Une troisième source d’émission est venue alourdir le bilan carbone : les feux de forêt. Au cours de ces douze derniers mois, la superficie brûlée a plus que doublé par rapport à la moyenne annuelle des deux années précédentes. En 2024, 92 000 hectares sont partis en fumée, contre 47 000 en 2022 et 29 000 en 2023. Les émissions ont ainsi plus que doublé, atteignant 25,8 millions de tonnes équivalent CO2, soit une augmentation de 118% par rapport à la moyenne annuelle des années précédentes. La majorité de ces incendies s’est produite sur la ligne de front ou à proximité de celle-ci.
“En raison des hostilités et de l’exploitation minière en cours, les pompiers ne peuvent pas atteindre la zone, de sorte qu’un début d’incendie devient beaucoup plus important et intensif et ne s’arrêtera que lorsque tous les combustibles (arbres et buissons) auront été brûlés“, explique Lennard de Klerk, co-auteur de l’étude. Néanmoins, “les incendies provoqués par des combats ont connu une augmentation notable en raison de conditions de sécheresse inhabituelles, probablement dues au réchauffement climatique“, précise ce chercheur. D’ailleurs, “on voit que le changement climatique crée les conditions propices aux incendies de forêt, que la guerre les déclenche, qu’elle provoque des émissions de carbone, ce qui accentue le changement climatique. Il s’agit d’un cercle vicieux de destruction”, ajoute-t-il.
Un coût estimé à 42 milliards d’euros
Dès le début de l’invasion par la Russie, l’Ukraine a recensé les dommages environnementaux. Près de 5 000 incidents ont ainsi été répertoriés depuis 2012, dont “plus de 2 400 crimes environnementaux”. Pour faciliter ce recensement, Kiev a lancé une application mobile, EcoZagrova, afin que chaque citoyen ukrainien puisse rapporter ce dont il est témoin, comme les feux de forêt, les marées noires, ou encore les déversements toxiques. Selon un récent rapport publié dans le “Journal of Occupational Medicine and Toxicology”, 30% du territoire ukrainien serait contaminé par des mines et des munitions non explosées.

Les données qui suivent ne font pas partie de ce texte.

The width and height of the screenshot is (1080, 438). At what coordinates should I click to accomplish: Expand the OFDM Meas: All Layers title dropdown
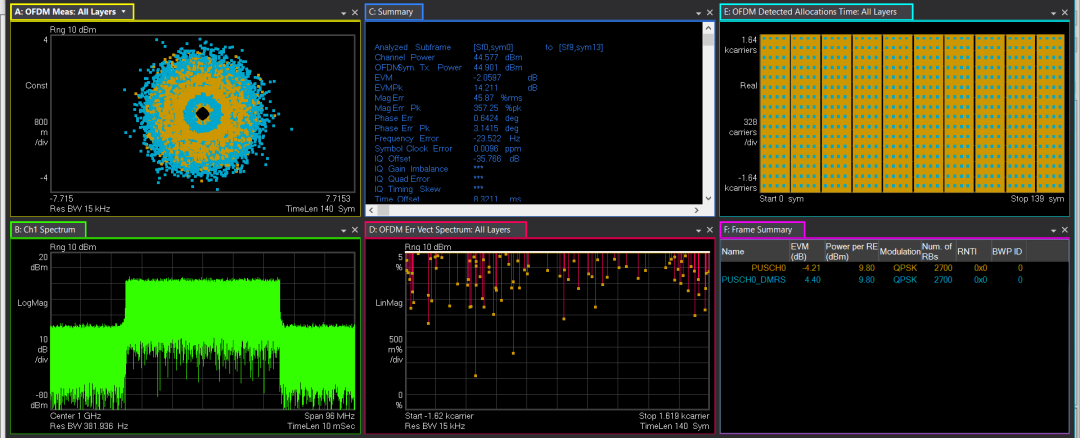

Face à l’étendue des dégâts, Kiev entend mobiliser la communauté internationale afin que la Russie soit tenue responsable des crimes, “y compris ceux commis contre l’environnement”. Les auteurs de l’étude, publiée à l’occasion des trois ans de l’invasion de l’Ukraine par la Russie, tablent sur une addition à plus de 42 milliards d’euros. Ce montant a été calculé en appliquant le “coût social du carbone” de 185 dollars américains par tonne d’équivalent CO2. Ils demandent dans leur plaidoyer que le coût climatique de la guerre soit pris en compte dans les négociations de paix à venir. Une première dans l’histoire des conflits mondiaux.